Una de las imágenes más emblemáticas de la historia del rugby de Nueva Zelanda podría dejar Eden Park. La estatua que homenajea a Sir Michael Jones y al primer try de la historia de los Mundiales, marcado ante Italia en el partido inaugural de la Rugby World Cup 1987, fue puesta a la venta por los liquidadores de la obra, encendiendo la alarma en la comunidad del rugby.
La escultura, descrita como “un símbolo de excelencia deportiva y orgullo nacional”, podría abandonar el estadio si no se encuentra una solución que garantice su permanencia. El CEO de Eden Park, Nick Sautner, instó públicamente a los potenciales compradores a mantener la obra dentro del estadio, remarcando que su valor trasciende lo económico.
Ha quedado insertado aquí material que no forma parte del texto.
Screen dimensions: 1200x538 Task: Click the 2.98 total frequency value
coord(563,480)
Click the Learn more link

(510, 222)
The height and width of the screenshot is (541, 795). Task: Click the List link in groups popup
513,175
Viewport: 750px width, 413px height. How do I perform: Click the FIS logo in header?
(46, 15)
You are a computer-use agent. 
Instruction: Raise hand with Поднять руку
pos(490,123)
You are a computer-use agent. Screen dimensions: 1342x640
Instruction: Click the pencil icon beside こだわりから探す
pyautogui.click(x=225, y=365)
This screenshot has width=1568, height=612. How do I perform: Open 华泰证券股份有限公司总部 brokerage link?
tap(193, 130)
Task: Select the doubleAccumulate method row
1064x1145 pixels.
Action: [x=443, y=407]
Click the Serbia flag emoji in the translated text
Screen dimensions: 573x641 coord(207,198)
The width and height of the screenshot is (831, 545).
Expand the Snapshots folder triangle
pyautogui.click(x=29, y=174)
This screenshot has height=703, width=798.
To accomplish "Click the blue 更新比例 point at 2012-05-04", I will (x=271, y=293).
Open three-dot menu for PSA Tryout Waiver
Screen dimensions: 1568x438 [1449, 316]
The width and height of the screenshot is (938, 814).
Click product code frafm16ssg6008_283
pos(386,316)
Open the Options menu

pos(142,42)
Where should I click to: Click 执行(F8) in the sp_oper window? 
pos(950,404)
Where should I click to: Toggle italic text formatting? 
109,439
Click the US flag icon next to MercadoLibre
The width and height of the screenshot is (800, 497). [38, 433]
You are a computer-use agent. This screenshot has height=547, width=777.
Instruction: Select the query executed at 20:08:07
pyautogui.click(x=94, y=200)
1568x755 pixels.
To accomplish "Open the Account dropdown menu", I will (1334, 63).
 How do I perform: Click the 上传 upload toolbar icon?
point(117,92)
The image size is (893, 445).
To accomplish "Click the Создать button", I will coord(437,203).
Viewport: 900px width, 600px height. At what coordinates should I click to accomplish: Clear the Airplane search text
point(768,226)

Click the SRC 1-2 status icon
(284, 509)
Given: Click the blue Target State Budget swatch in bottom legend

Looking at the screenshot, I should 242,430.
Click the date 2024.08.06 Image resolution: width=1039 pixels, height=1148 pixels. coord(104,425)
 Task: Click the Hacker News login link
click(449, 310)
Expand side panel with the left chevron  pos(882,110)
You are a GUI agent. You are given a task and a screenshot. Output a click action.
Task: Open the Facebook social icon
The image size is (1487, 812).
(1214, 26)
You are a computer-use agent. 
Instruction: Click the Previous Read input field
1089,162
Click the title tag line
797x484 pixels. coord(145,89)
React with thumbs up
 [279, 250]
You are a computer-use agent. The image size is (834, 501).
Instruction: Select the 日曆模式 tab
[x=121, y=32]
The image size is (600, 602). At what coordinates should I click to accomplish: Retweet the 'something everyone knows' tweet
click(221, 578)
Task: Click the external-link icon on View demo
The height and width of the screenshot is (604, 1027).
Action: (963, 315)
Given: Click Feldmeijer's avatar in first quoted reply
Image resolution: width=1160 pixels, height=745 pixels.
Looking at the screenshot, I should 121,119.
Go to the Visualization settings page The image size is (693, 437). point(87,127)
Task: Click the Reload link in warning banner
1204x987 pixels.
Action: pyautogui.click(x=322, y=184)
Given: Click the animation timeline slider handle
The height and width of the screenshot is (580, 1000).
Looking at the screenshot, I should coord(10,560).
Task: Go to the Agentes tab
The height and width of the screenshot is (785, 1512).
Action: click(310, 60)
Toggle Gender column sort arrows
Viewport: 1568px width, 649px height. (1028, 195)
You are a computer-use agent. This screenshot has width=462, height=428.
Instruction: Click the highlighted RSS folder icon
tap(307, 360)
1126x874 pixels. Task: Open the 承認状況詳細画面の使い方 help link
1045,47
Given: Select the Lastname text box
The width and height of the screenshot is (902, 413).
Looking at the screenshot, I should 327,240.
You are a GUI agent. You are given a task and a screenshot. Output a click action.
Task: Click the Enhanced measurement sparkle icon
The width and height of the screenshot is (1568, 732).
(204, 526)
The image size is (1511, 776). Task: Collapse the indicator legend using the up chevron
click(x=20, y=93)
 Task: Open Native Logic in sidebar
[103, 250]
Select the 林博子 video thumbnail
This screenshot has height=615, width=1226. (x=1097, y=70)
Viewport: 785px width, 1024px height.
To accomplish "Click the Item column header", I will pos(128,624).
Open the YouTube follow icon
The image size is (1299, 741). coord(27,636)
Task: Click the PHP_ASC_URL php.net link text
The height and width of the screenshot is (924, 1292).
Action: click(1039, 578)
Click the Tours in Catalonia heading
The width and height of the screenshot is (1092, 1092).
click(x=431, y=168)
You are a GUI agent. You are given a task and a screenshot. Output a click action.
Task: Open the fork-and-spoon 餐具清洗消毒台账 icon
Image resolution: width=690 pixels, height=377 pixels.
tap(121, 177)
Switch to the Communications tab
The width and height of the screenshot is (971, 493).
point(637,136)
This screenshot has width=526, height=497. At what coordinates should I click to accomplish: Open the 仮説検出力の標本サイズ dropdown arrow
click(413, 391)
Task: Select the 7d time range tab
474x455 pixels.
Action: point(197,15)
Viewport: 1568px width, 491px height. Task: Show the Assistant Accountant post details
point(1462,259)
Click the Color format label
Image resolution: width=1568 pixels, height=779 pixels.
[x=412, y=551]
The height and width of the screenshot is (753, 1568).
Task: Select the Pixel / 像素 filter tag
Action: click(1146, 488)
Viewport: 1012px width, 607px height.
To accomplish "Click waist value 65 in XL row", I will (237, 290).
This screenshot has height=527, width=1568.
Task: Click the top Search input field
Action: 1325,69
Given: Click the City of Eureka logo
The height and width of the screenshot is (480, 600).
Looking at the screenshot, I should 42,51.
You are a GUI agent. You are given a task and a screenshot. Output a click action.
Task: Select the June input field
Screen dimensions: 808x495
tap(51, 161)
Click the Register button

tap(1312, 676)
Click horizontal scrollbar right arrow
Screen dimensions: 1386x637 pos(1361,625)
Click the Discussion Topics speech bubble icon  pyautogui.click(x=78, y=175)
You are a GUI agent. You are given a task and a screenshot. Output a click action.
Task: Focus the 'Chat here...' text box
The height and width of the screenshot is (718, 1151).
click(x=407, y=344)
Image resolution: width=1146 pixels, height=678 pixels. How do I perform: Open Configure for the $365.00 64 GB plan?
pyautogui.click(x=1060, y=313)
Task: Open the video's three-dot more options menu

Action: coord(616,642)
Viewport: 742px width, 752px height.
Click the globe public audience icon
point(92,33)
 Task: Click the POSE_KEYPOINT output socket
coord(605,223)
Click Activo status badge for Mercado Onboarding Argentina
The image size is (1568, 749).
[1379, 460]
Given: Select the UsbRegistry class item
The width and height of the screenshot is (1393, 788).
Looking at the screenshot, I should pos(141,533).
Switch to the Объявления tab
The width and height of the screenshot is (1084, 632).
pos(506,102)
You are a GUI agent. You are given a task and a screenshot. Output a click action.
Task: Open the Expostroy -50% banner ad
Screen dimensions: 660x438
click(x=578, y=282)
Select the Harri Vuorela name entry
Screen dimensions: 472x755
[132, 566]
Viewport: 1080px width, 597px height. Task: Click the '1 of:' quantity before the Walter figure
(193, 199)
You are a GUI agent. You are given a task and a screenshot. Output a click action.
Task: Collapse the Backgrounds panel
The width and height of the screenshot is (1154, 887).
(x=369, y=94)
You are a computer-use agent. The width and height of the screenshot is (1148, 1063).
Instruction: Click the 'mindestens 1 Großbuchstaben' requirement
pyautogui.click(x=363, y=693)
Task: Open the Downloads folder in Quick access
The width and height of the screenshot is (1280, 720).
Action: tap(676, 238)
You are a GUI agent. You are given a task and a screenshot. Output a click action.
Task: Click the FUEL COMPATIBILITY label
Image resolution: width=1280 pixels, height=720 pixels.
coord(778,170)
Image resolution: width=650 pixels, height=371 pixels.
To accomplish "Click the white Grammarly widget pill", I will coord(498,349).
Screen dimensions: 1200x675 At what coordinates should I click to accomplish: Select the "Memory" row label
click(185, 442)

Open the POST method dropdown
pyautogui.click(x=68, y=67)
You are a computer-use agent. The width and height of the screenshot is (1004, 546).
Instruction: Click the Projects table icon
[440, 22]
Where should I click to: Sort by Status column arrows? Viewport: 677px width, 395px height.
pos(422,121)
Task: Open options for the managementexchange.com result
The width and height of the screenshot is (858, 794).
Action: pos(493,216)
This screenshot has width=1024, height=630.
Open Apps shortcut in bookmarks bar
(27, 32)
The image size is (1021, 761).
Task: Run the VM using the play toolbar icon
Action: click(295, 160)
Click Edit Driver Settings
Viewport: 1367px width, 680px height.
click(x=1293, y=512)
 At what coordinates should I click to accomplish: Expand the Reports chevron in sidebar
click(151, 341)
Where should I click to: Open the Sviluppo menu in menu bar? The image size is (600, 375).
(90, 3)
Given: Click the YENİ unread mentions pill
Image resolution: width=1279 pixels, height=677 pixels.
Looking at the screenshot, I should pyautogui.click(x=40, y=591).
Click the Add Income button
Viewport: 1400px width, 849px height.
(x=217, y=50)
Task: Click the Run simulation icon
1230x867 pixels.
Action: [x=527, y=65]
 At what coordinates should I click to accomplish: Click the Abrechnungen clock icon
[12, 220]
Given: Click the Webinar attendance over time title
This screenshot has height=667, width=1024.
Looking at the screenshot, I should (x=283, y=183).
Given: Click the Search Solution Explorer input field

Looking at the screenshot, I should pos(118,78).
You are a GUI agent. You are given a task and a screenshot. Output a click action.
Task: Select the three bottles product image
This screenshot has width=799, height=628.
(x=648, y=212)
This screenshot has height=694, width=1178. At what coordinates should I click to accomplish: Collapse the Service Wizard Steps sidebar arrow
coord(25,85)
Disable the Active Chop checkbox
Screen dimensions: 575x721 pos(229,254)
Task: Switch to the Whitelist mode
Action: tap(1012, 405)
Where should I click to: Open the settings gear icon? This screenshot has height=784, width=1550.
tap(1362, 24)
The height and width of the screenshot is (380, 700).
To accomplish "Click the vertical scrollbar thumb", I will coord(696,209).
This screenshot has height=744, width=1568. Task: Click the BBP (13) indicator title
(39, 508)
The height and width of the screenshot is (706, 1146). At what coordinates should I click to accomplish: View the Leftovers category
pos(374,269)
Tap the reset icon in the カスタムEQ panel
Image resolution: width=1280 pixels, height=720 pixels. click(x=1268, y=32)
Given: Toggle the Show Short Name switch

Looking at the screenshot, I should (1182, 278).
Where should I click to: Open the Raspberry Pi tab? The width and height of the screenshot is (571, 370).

La estatua es una escultura de bronce de 4,2 metros de largo, creada por la artista Natalie Stamilla, a partir de una fotografía tomada por su padre, Geoff Dale. Fue inaugurada en 2011 y desde entonces se convirtió en una de las principales atracciones para los visitantes del estadio.
Según datos oficiales, hasta 1.000 personas por semana la observan durante los recorridos guiados, junto a la estatua de Dave Gallaher, otro ícono del rugby neozelandés. El costo original de la obra fue cercano a los 330.000 dólares, aunque su valuación actual podría ser inferior.
Eden Park intentó adquirir la estatua de forma directa, pero las negociaciones no prosperaron. Ante este escenario, Sautner dejó abierta la posibilidad de colaborar con un comprador para asegurar que la escultura permanezca en lo que definió como su “lugar legítimo”.
Sin un acuerdo de este tipo, existe el riesgo real de que la estatua termine fuera del estadio o incluso en el extranjero, un desenlace que muchos consideran inadmisible, dado que su valor histórico y sentimental supera ampliamente el valor del material con el que fue construida.